Monday, January 28, 2019

Will I Have To Go To Trial For My Bankruptcy?

Most individual debtors will file either Chapter 7 or Chapter 13 bankruptcy. Whether you have to appear in court will depend on the type of bankruptcy you submit.

However, in either type of bankruptcy, having to actually participate in a contested trial is rare. You may have to go to court, but most court appearances in individual bankruptcies are quick and painless.

Going to Court in Chapter 7 and Chapter 13 Bankruptcy

Chapter 7 bankruptcy, which involves liquidation of most of the individual’s assets, is the most common. It is also a quick process—you can be done with a Chapter 7 bankruptcy in just a few months. In most Chapter 7 cases, you will never even see the judge that forgives your debts at the end of your case.

In a Chapter 13 bankruptcy, you must create a repayment plan to make payments to your creditors over a period of up to five years. Your bankruptcy attorney will work with you and your creditors to create a plan that works for you and meets the requirements of the bankruptcy code. The judge must approve your Chapter 13 plan before it can be put into place.

In some cases, the judge will want to meet with you in a hearing to confirm your Chapter 13 plan. These situations may only arise if the trustee or someone else objects to your proposed plan, however. As a result, it is much more likely that you will go to court in a Chapter 13 bankruptcy case.

Nonetheless, this type of appearance is very different from what you may see on TV. It will take far less time and is often not confrontational. In many situations, you will not even be required to testify. Your attorney will present information and legal arguments on your behalf.

The Meeting of Creditors

There is a “meeting of creditors” or “341 meeting” in every bankruptcy. In this meeting, the trustee will ask you questions about your bankruptcy filing. He or she will discuss specific assets or debts that you have listed in your bankruptcy petition. Although the trustee is not a judge, he or she acts as an “extension” of the court in these meetings. Creditors can come and ask you similar questions as well. In practice, however, most creditors choose not to attend 341 meetings.

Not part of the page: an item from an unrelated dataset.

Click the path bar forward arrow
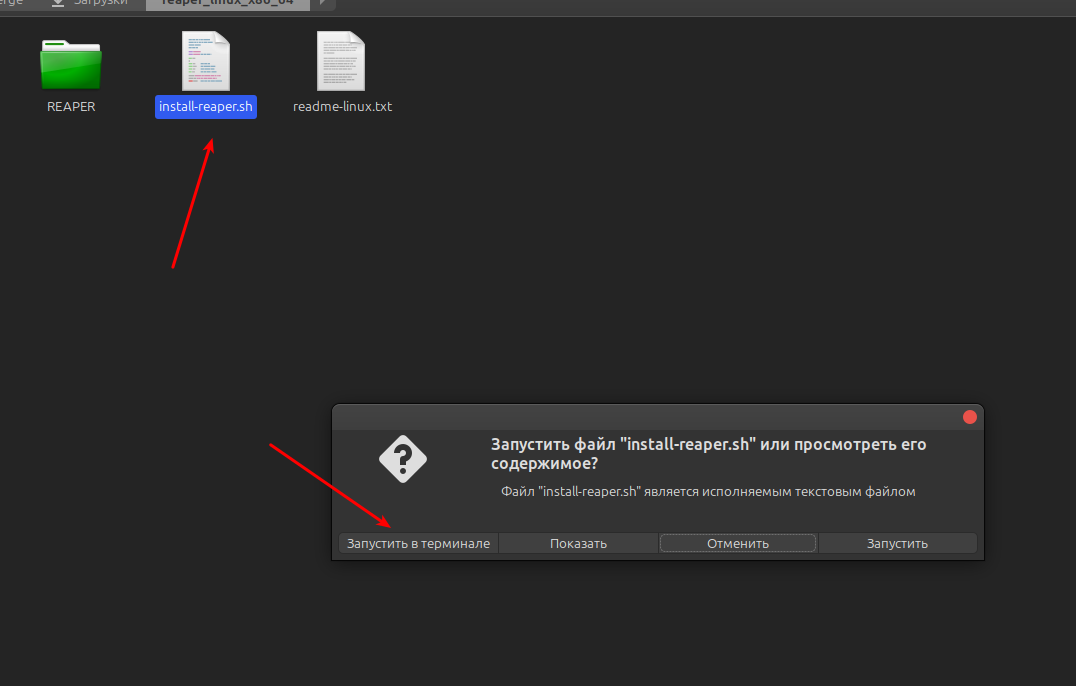1076x686 pixels. point(323,3)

For many debtors, the 341 meeting is the closest you will get to a hearing before the judge. However, these meetings are often not even held in a courtroom. They may be at the courthouse in a nearby area, or they could be at a completely different location altogether.

Trials in Bankruptcy Are Rare

Fear of going to court should not hold you back from filing bankruptcy if you are considering it as an option for your situation. While there certainly are circumstances where a trial may occur, the vast majority of debtors will never participate in a trial as part of their bankruptcy proceeding.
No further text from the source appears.